= James Watson Robbins =

American physician

James Watson Robbins (November 18, 1801 – January 10, 1879) was an American medical doctor and botanist.

Robbins, son of Ammi R. and Salome Robbing, of Colebrook, Connecticut, and grandson of Rev. Ammi R. Robbins, of Norfolk, Connecticut, was born in Colebrook, November 18, 1801.

He graduated from Yale College in 1822. For a few months after graduation he taught in Enfield, Connecticut, and then went to Virginia, where he was similarly employed for some three years, in the family of Hon. Wm. L. Brent, and in the Peyton family at Warrenton, and at Arlington, where Robert E. Lee, afterwards general-in-chief of the Confederate army, was prepared by him for West Point. Returning to New Haven in the latter part of 1825, he began the study of medicine, graduating from Yale Medical School in 1828. He spent six months of the year 1829 in a botanical exploration of the New England states; and in this way formed the acquaintance of Dr. George Willard, of Uxbridge, Massachusetts, who induced him to settle in that town. He practiced medicine in Uxbridge (at first in partnership with Dr.

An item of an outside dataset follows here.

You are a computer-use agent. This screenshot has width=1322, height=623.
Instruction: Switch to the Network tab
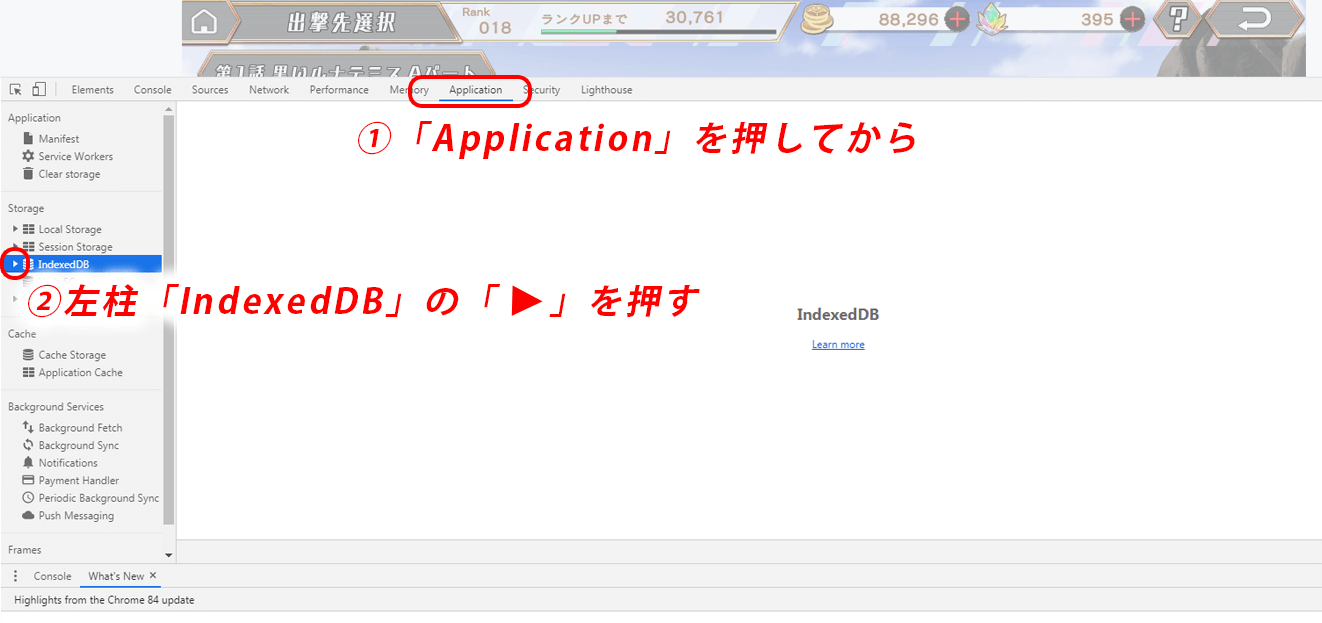pos(269,90)
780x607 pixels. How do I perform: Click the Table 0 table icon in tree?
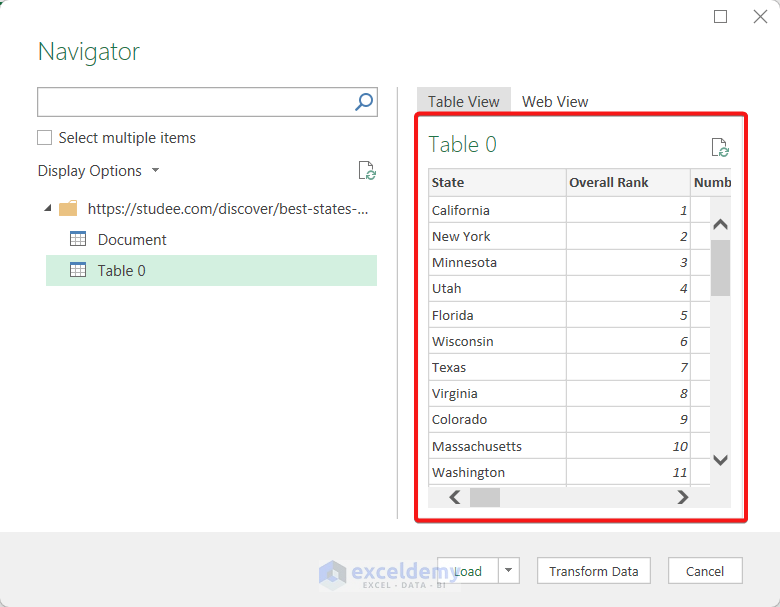click(x=78, y=270)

Willard) for thirty years, until 1859, when he accepted an appointment as physician and surgeon of several copper mining companies near Portage Lake, Lake Superior, Michigan.

During his professional life he had devoted himself largely to botany, gathering a valuable library, second, it is believed, to no private botanical library in the country; and in the four years of his residence near Lake Superior, he made extensive botanical researches, and these were followed by a tour in 1863-4 down the Mississippi to Texas and Cuba, which resulted in very valuable collections. He then returned to Uxbridge, where he spent the remainder of his life, mostly retired from medical practice and devoting his leisure to his favorite pursuit. He died there, January 10, 1879, in his 78th year, of a disease of the kidneys, caused by the presence of trichinae. He was unmarried.